Nicht zu übersehen: der Burj Khalifa ist das höchste Gebäude der Stadt.

Zwischen all dem modernen Firlefanz gibt es natürlich auch noch das „alte“ Dubai zu entdecken.  Wer sich auf die Suche nach dem Charme längst vergangener Zeiten machen möchte, ist in Bur Dubai und Deira an der richtigen Adresse. In den kleinen Häfen entlang des Dubai Creeks liegen alte Holzkähne vor Anker, bei deren Anblick man sich so manches Mal fragt, wieviele Fahrten sie wohl noch heil überstehen werden – erst recht wenn man die Masse an Kisten sieht, die darauf verladen werden soll. Das Heritage Village in Bur Dubai bietet mit einer netten Sammlung von traditionellen Häusern einen kurzen Einblick in die Vergangenheit der arabischen Emirate. Der große Souk gleich neben der Fahidi-Festung begrüßt seine Besucher auch heute noch mit geschnitzten Holzdächern und schweren Holztüren (allerdings restauriert). Die Gassen des Gewürz- und Goldsouks in Deira sind so schmal, dass dort Lastkarren statt LKW den Ton angeben. An all diesen Orten lässt sich zumindest ein kleines bisschen erahnen, wie Dubai früher, vor etlichen Jahren, mal gewesen ist.

Dubai_Creek

Spannende Gegensätze: Tradition trifft Moderne am Dubai Creek.

Unsere 5 Urlaubstage vergingen wie im Flug. Es gab unglaublich viel zu sehen und zu tun. Abends fielen wir meist totmüde ins Bett, erschlagen von all den neuen Eindrücken. Genauso schnell wie die Zeit schwand übrigens auch unser Reisebudget. Denn Dubai ist – wie erwartet – definitiv kein günstiges Reiseziel. Der Tageseintritt in einen Wasserpark schlägt mit 70€ zu Buche (pro Person!), ein Sunbed für 2 am Marina Beach kostet rund 40€ pro Tag, für den Ausblick vom Burj Khalifa muss man 30€ berappen (für die untere Etage, während der Prime Hours wird‘s noch teurer).

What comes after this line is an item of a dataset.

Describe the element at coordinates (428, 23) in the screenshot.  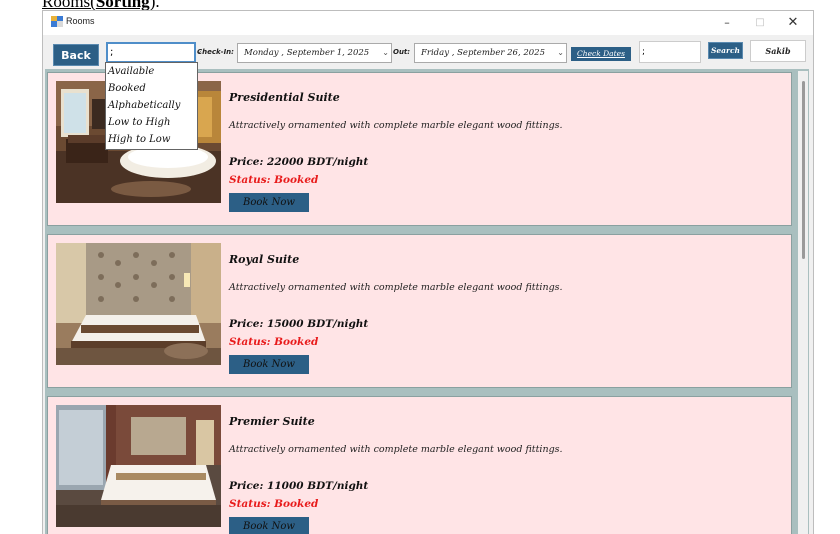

Und auch die vielen hübschen Restaurants an den Flaniermeilen der Stadt lassen sich ihre tolle Lage meist teuer bezahlen. Für 2 Tassen Kaffee und 2 Stücke Kuchen an der Dubai Fountain ist man schnell mal 20€ los. Natürlich geht’s immer auch günstiger, aber glaubt uns: wenn man die schönen Außenterrassen mit herrlichem Ausblick gesehen hat, will man nicht in zweiter Reihe essen.

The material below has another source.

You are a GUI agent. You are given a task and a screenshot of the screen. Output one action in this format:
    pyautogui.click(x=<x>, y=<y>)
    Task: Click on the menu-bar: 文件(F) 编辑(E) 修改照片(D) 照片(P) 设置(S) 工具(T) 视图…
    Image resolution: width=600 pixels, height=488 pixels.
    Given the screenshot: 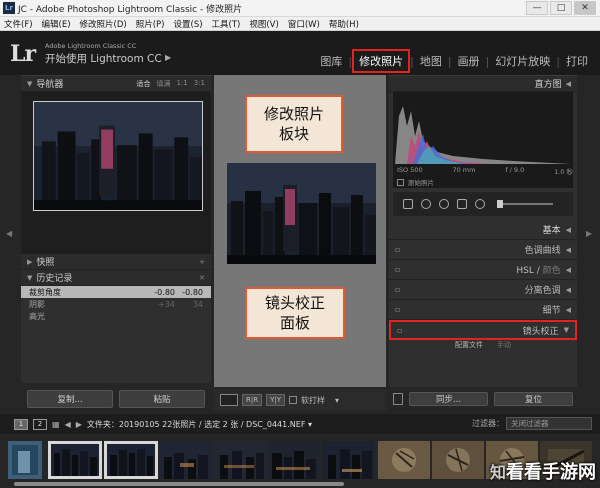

Auch für die Fortbewegung werdet ihr nochmal ein bisschen Geld in die Hand nehmen müssen. Denn Laufen scheint in Dubai erstens nicht „en vogue“ zu sein und zweitens ist die Stadt mancherorts überhaupt nicht für Fußgänger ausgelegt. Gehwege? Fehlanzeige! Die Metro ist die günstigste Option, um von A nach B zu kommen, auch wir haben sie das eine oder andere Mal genutzt. Viele Hotspots lassen sich (ggf. mit einmal Umsteigen) ganz gut erreichen, allerdings deckt das Schienennetz noch längst nicht das ganze Stadtgebiet ab. Hier ist das Taxi deutlich im Vorteil: fährt, wann man will – wohin man will. Ist dafür aber natürlich auch deutlich teurer und war für uns nur besonderer Luxus auf dem Weg vom Flughafen zum Hotel. Eine gute Kompromisslösung bietet Big Bus Dubai, zu dessen Hop-on-Hop-off-Angebot es noch einen separaten Blogpost geben wird. Bevor ihr jetzt gleich die Augen verdreht: Wir sind eigentlich auch keine Fans von diesen Touribussen, aber in Dubai sind sie eine echte Alternative!

Und das Wetter? Wir wollten Sonnenschein und sommerliche Temperaturen. Beides bekamen wir – und zwar nicht zu knapp! 40 Grad im November, das muss man erstmal wegstecken können. Wir haben zwischendurch ganz schön geschwitzt. Besonders mittags, wenn die Sonne gnadenlos vom Himmel brannte, waren wir froh über jede Klimaanlage, jeden Luftzug und jedes schattige Plätzchen. Kaum vorstellbar, dass es Leute gibt, die freiwillig (!) im Sommer herkommen. 55 Grad sind da nämlich keine Seltenheit. Aber wir wollen uns nicht beklagen. Denn Dubai war insgesamt die perfekte Auszeit vom grauen, kalten Herbstwetter! Jedem, der noch zögert, empfehlen wir dringend: Schaut euch den Wahnsinn mit eigenen Augen an – auch wenn es wirklich nur im Rahmen eines kurzen Stopp-overs ist.